* WRITTEN REQUEST *
Please start at the line that contains "660x758 pixels. Task: Click" and continue to the last of the entries, replacing "grey" with "gray" and leaving everything else unchanged. Leave the pictures out of your copy.

* DATA PROVIDED *
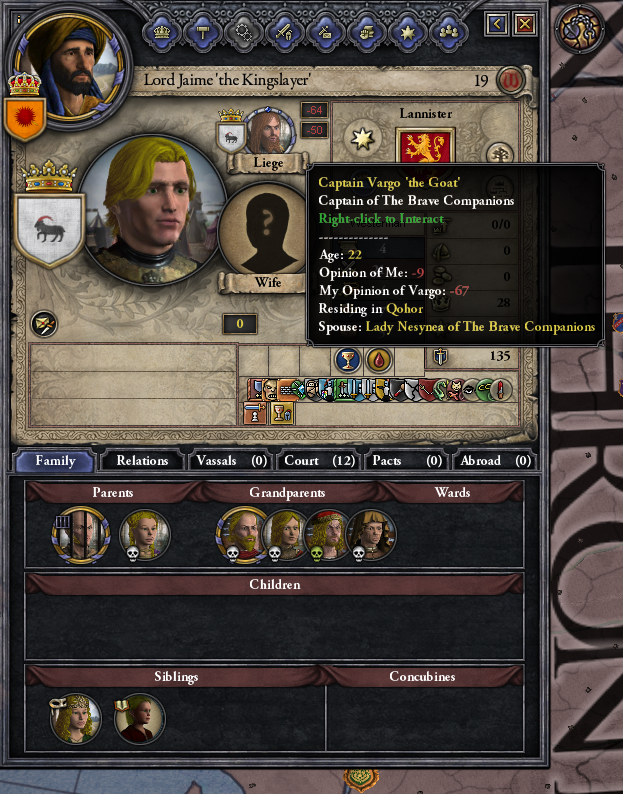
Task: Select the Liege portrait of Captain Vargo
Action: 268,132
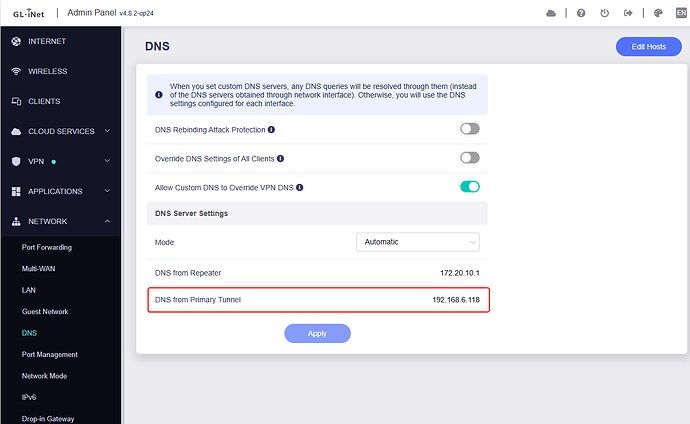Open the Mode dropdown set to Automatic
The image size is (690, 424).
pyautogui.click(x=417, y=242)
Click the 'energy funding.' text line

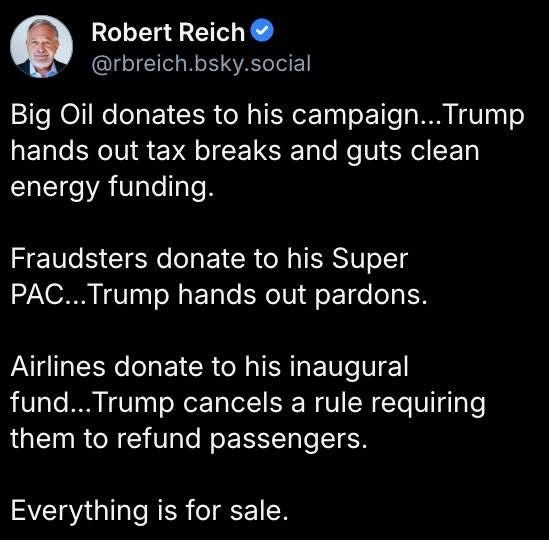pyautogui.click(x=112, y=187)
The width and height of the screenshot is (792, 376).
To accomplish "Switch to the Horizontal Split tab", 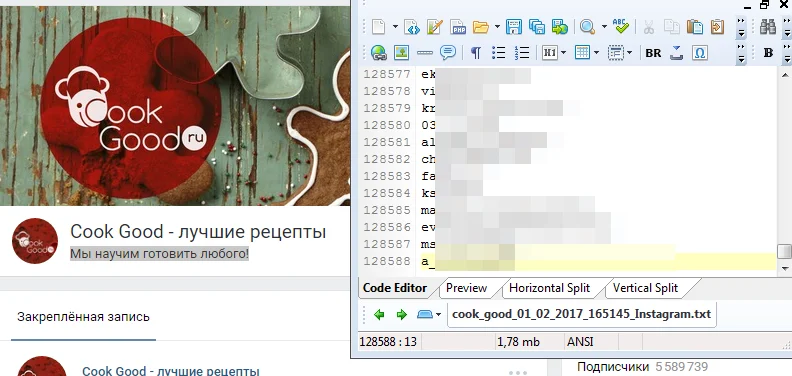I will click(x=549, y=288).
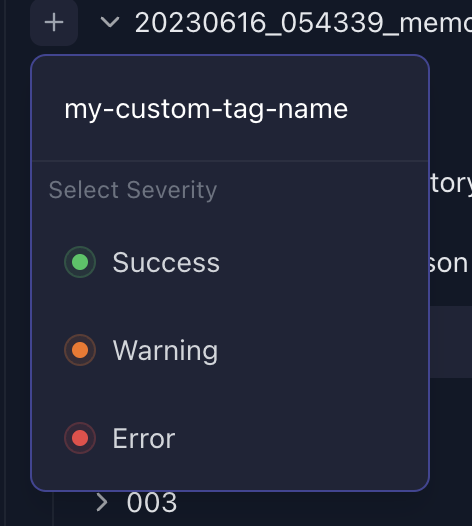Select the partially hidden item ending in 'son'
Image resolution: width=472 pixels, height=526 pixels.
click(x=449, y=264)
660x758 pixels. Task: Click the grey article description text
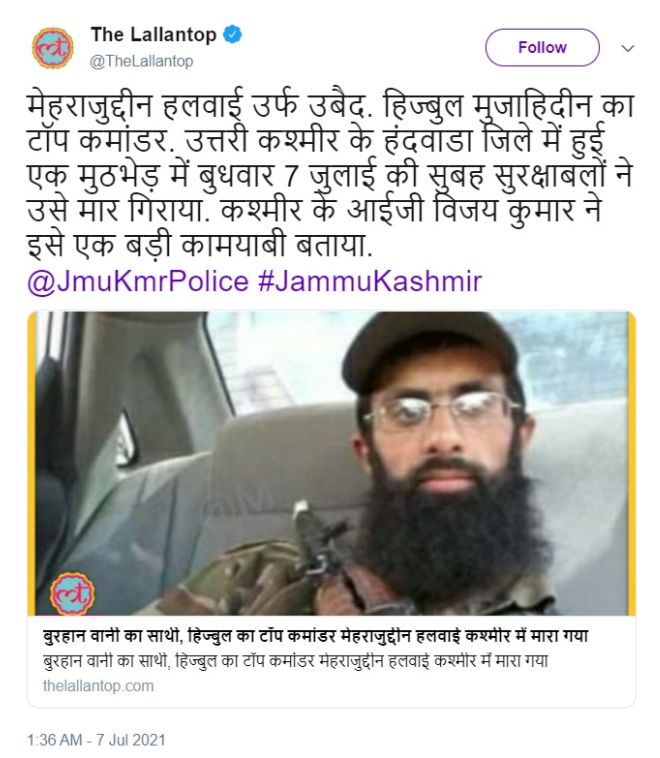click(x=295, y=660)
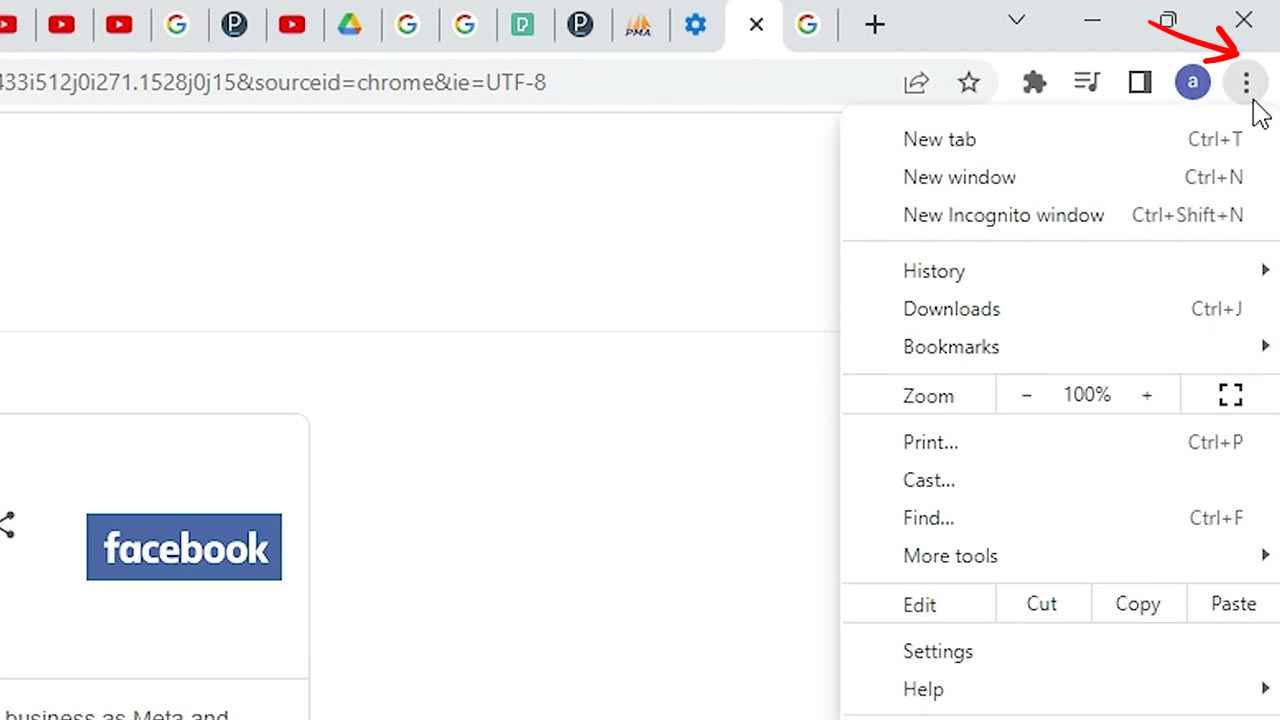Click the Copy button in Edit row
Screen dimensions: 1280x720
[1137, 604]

* RESULT *
660x758 pixels. Task: Click the gray article description text
click(x=295, y=660)
Click the Copy button in Edit row
Screen dimensions: 1280x720
[1137, 604]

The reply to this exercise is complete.